» Exercise aim: Each entry must be given again exactly as it appears, with images excluded.

» Given entries:
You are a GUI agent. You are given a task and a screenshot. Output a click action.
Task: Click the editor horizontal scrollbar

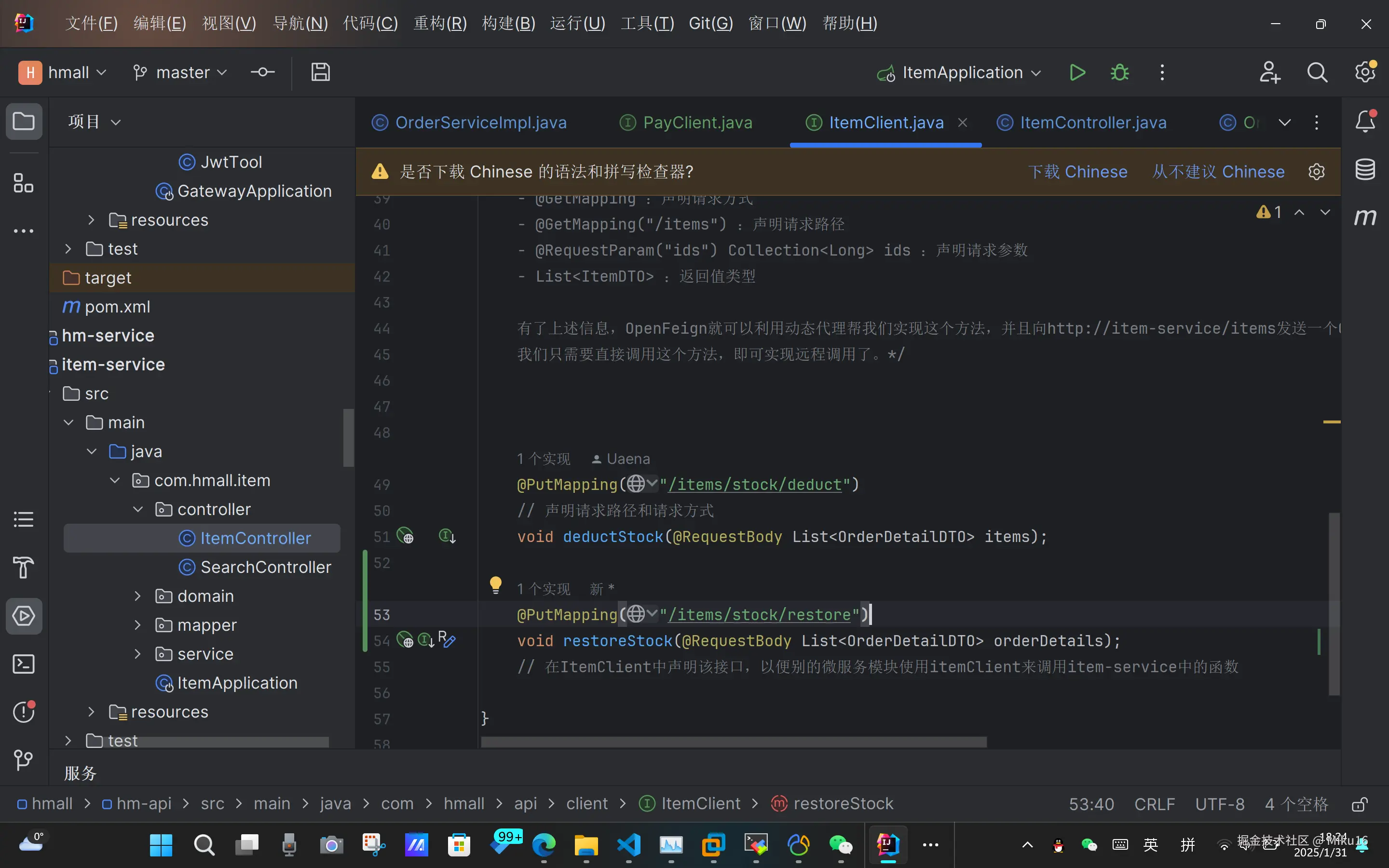pos(733,742)
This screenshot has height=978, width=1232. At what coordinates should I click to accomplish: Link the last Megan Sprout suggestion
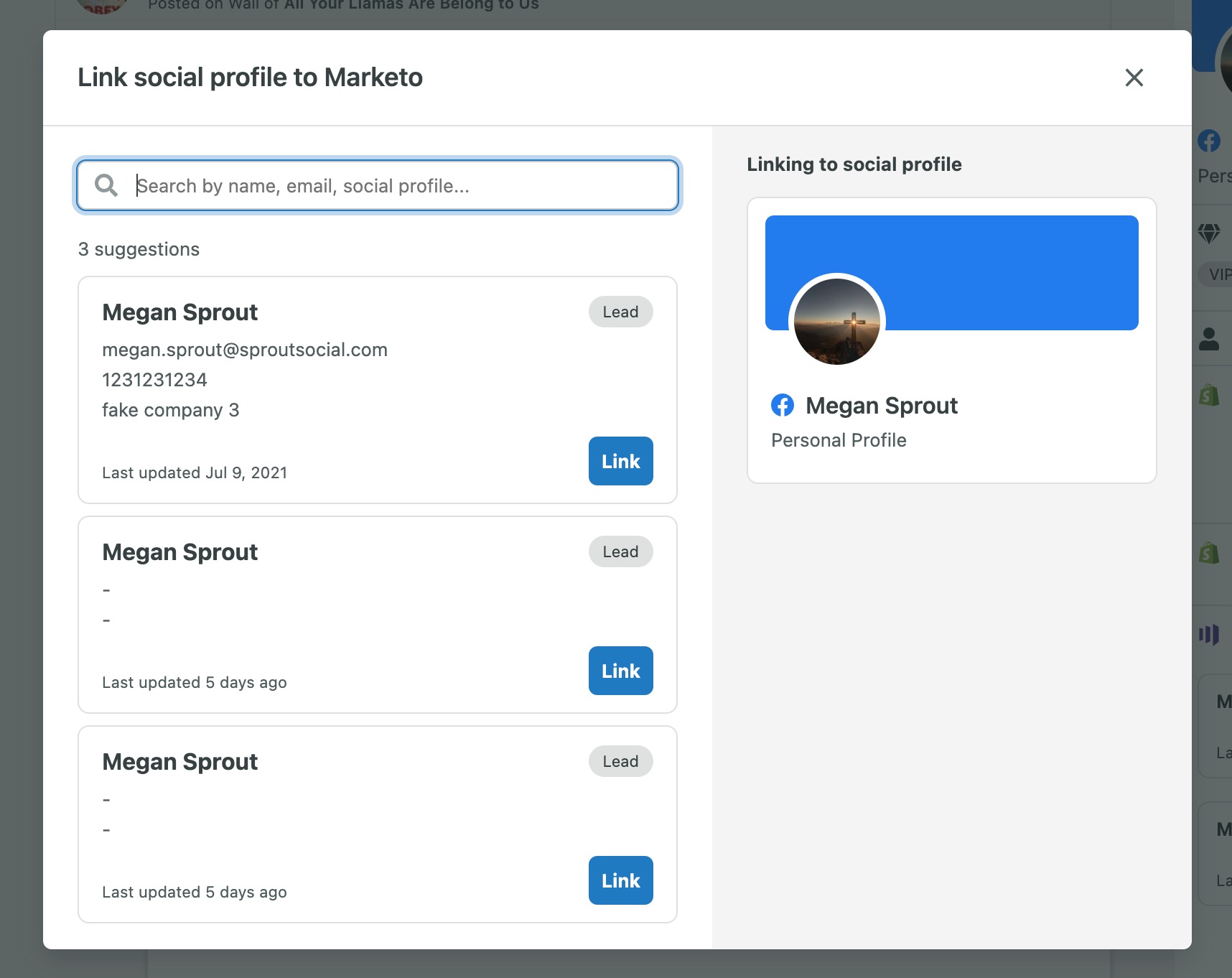[x=620, y=880]
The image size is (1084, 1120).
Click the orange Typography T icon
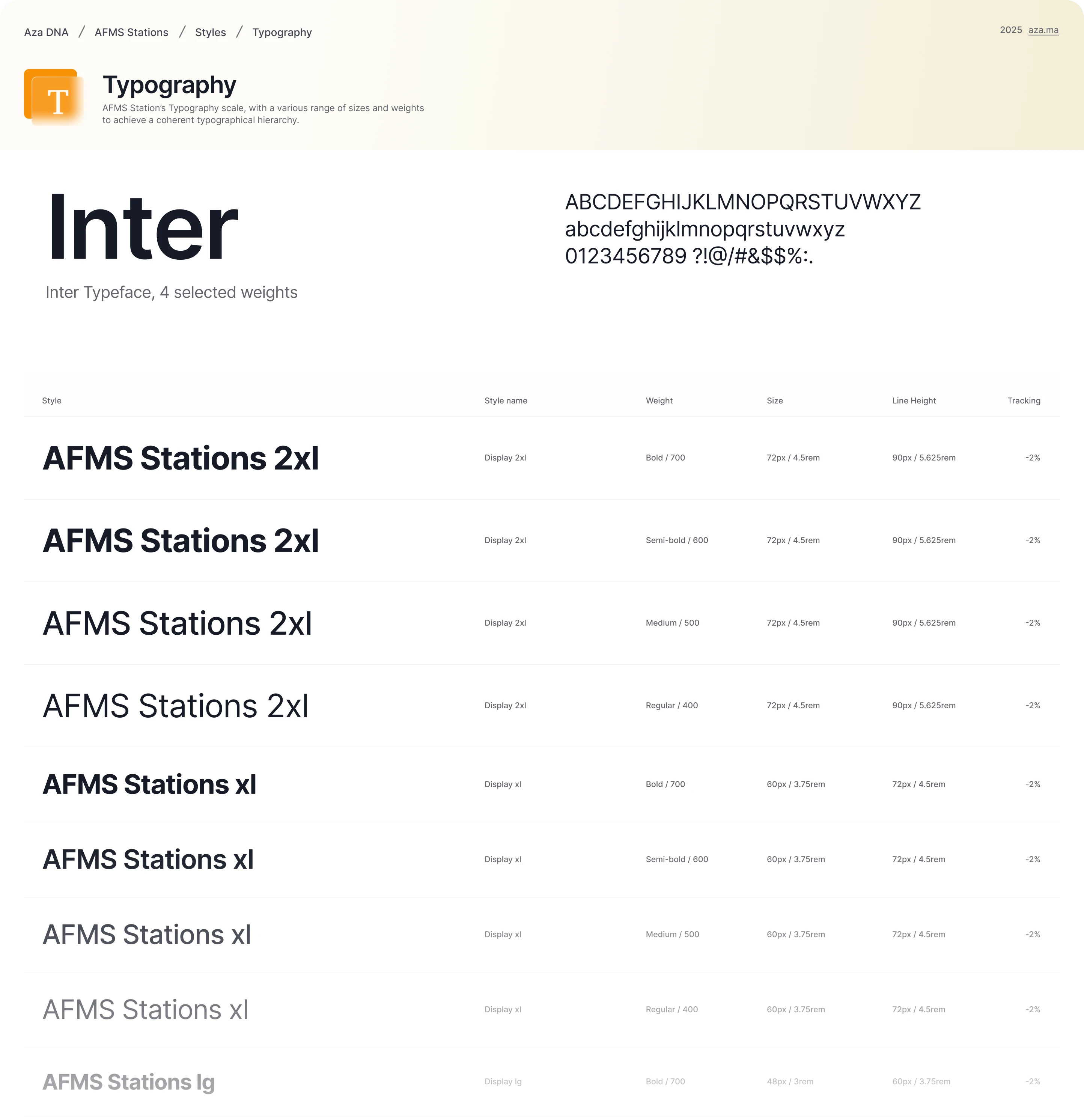54,98
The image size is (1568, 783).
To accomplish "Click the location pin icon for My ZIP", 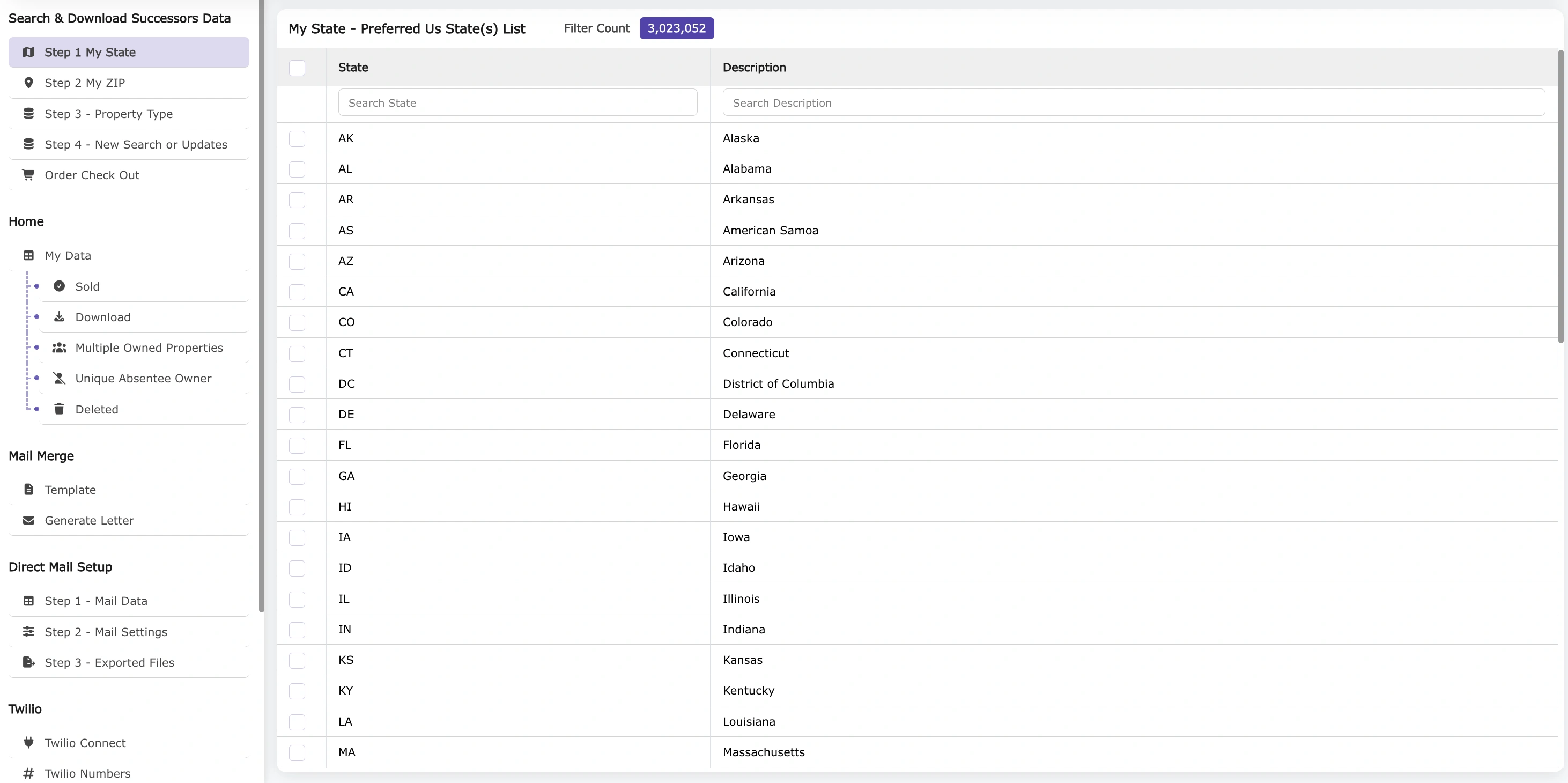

» Task answer:
You are a GUI agent. You are given a task and a screenshot. Output a click action.
Task: Click the editor horizontal scrollbar

pos(733,742)
This screenshot has height=978, width=1232. At what coordinates should I click to accomplish: Link the last Megan Sprout suggestion
[x=620, y=880]
The image size is (1084, 1120).
Click the orange Typography T icon
54,98
The image size is (1568, 783).
To accomplish "Click the location pin icon for My ZIP", 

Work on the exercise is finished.